▸ **Task statement**:
Every record below is to be copied exactly, with its images omitted.

** Task data follows **

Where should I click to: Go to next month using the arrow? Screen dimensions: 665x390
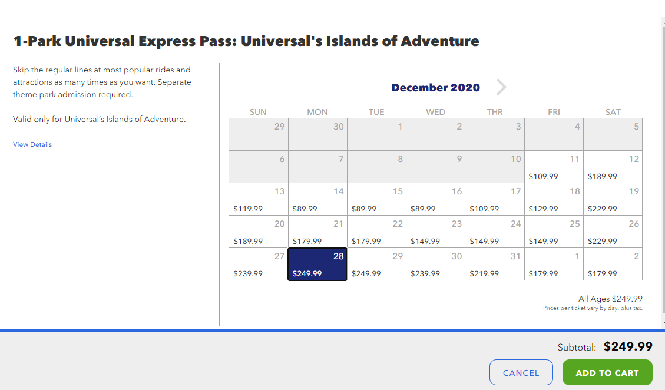tap(501, 87)
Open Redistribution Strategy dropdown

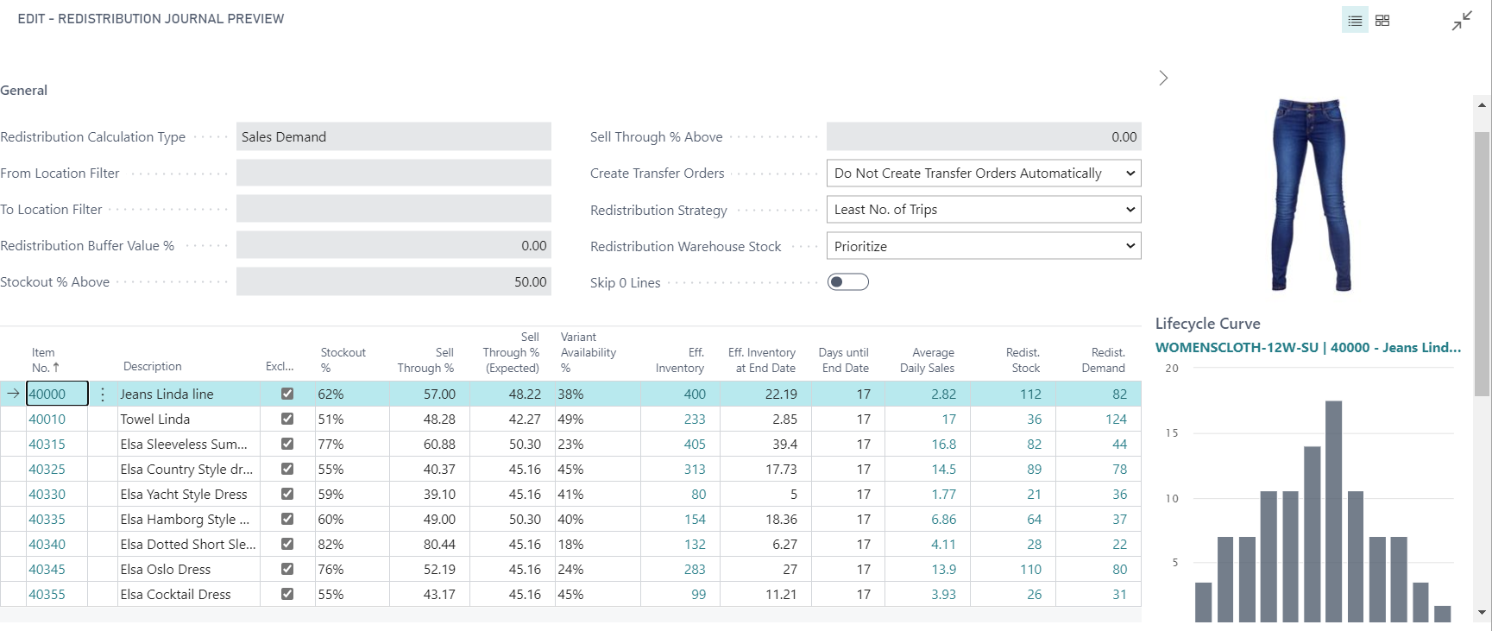(x=983, y=210)
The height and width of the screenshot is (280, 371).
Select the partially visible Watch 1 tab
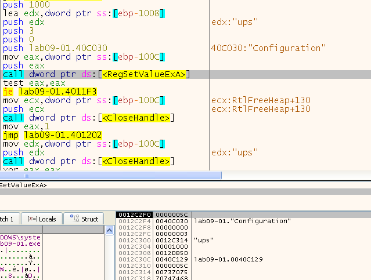(x=9, y=219)
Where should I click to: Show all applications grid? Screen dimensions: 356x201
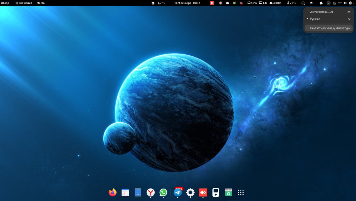(241, 192)
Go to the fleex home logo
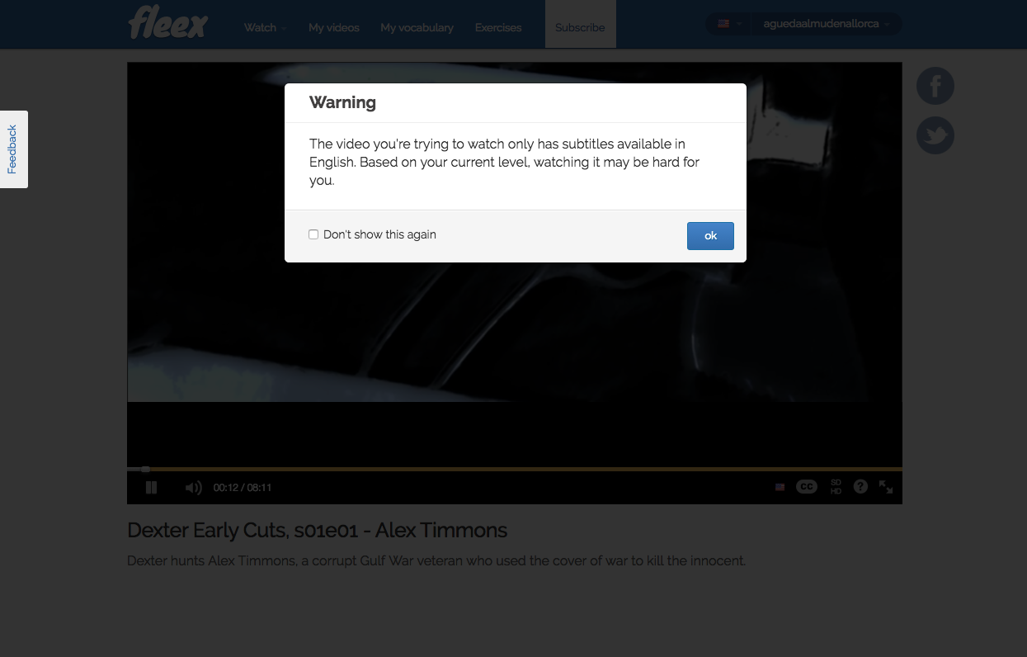The width and height of the screenshot is (1027, 657). [168, 23]
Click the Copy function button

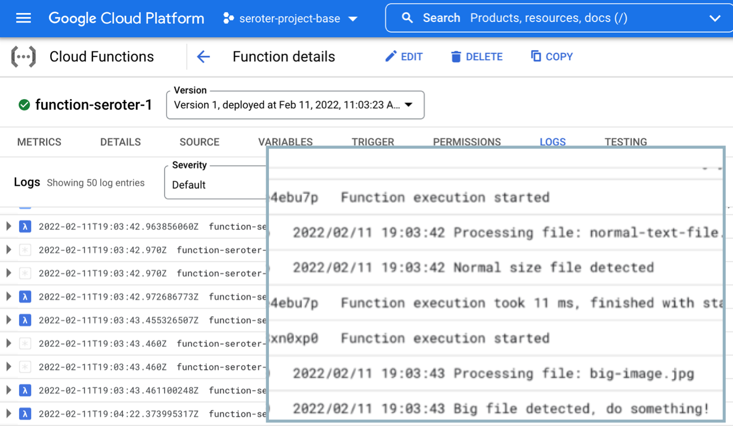551,57
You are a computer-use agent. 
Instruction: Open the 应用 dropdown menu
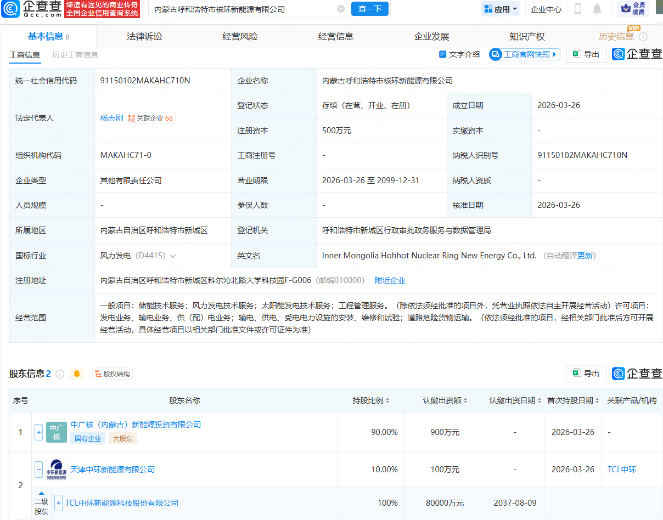pos(500,9)
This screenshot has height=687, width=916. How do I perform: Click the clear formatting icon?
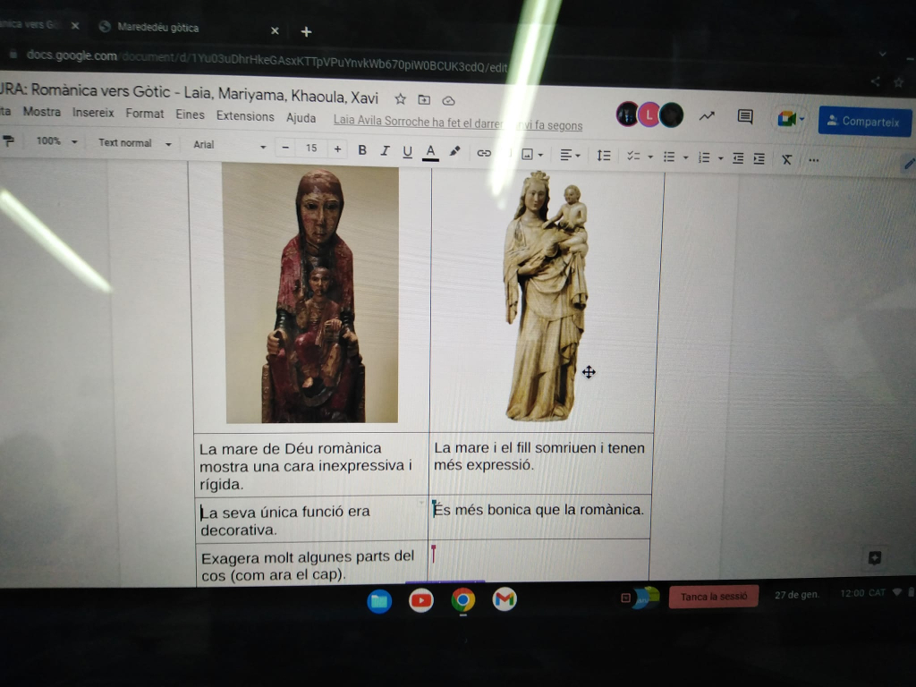coord(786,159)
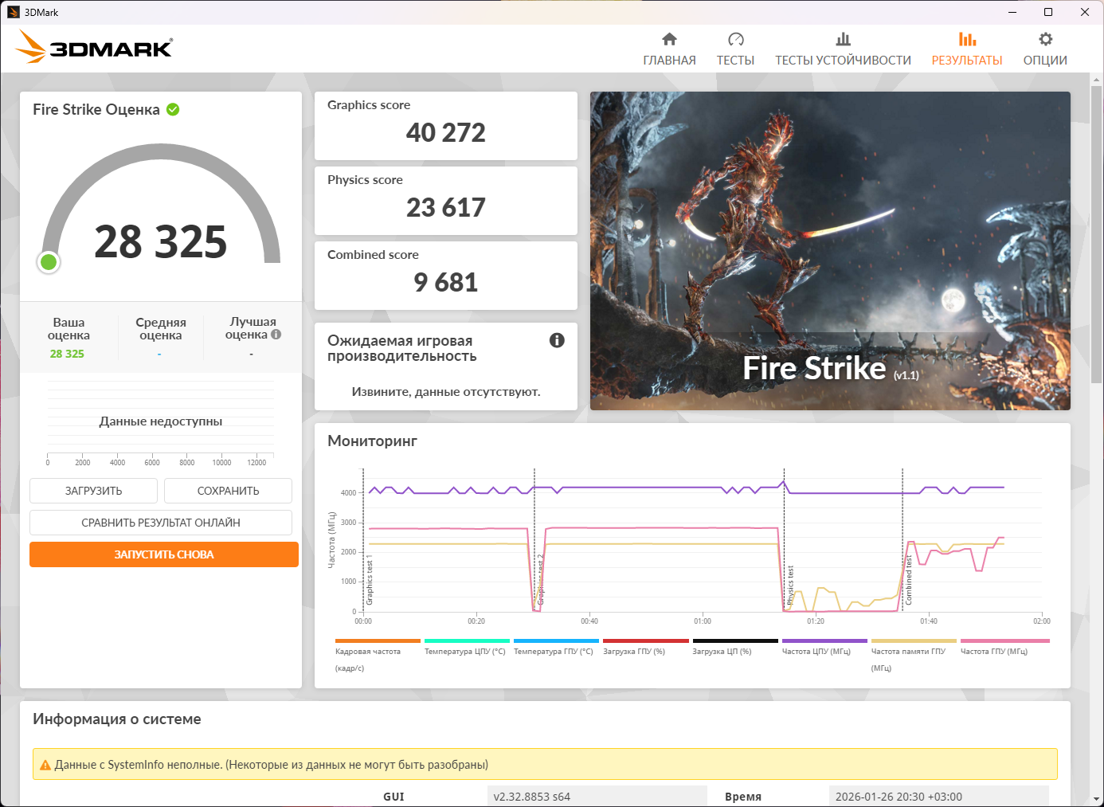The width and height of the screenshot is (1104, 807).
Task: Click the ЗАГРУЗИТЬ button
Action: point(93,491)
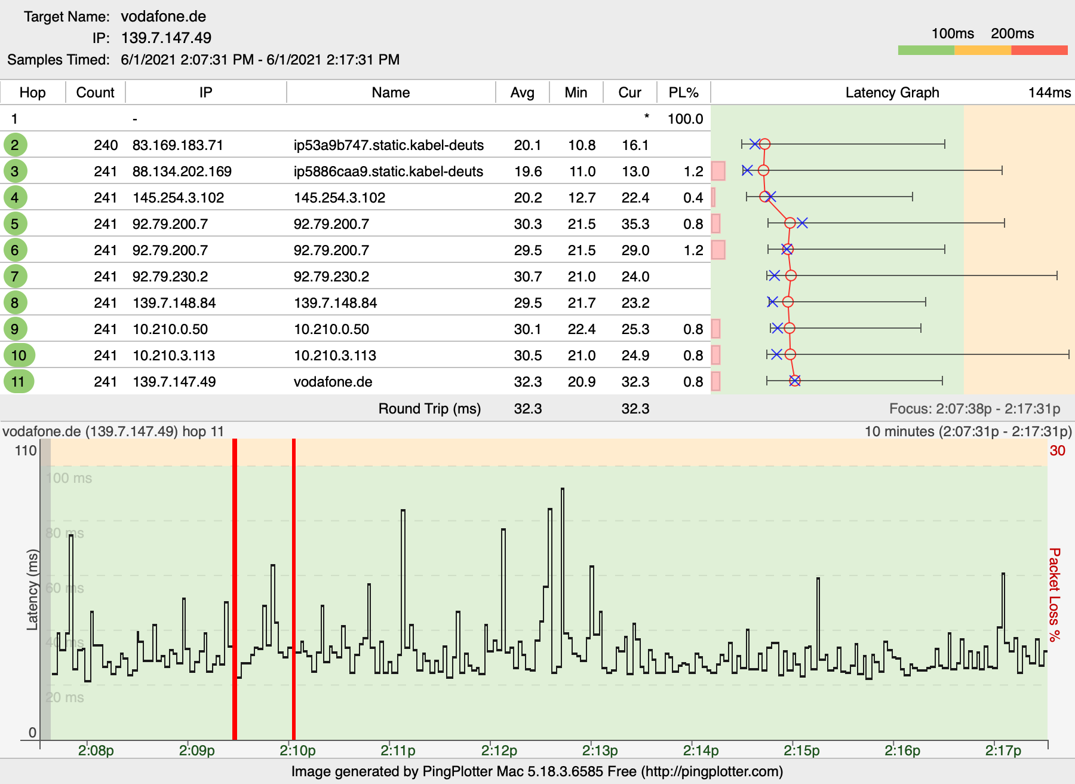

** End of Task data **

▸ **Written answer**:
Where should I click to: Go to next month using the arrow? Screen dimensions: 665x390
tap(501, 87)
Open Redistribution Strategy dropdown

(x=983, y=210)
The height and width of the screenshot is (280, 371).
Select the partially visible Watch 1 tab
(x=9, y=219)
Where should I click to: Show all applications grid? Screen dimensions: 356x201
(241, 192)
Go to the fleex home logo
The width and height of the screenshot is (1027, 657). [168, 23]
Click the Copy function button

551,57
You are a computer-use agent. 
Instruction: Open the 应用 dropdown menu
pos(500,9)
This screenshot has height=687, width=916. How do I perform: Click the clear formatting icon?
coord(786,159)
The width and height of the screenshot is (1104, 807).
Task: Click the ЗАГРУЗИТЬ button
Action: point(93,491)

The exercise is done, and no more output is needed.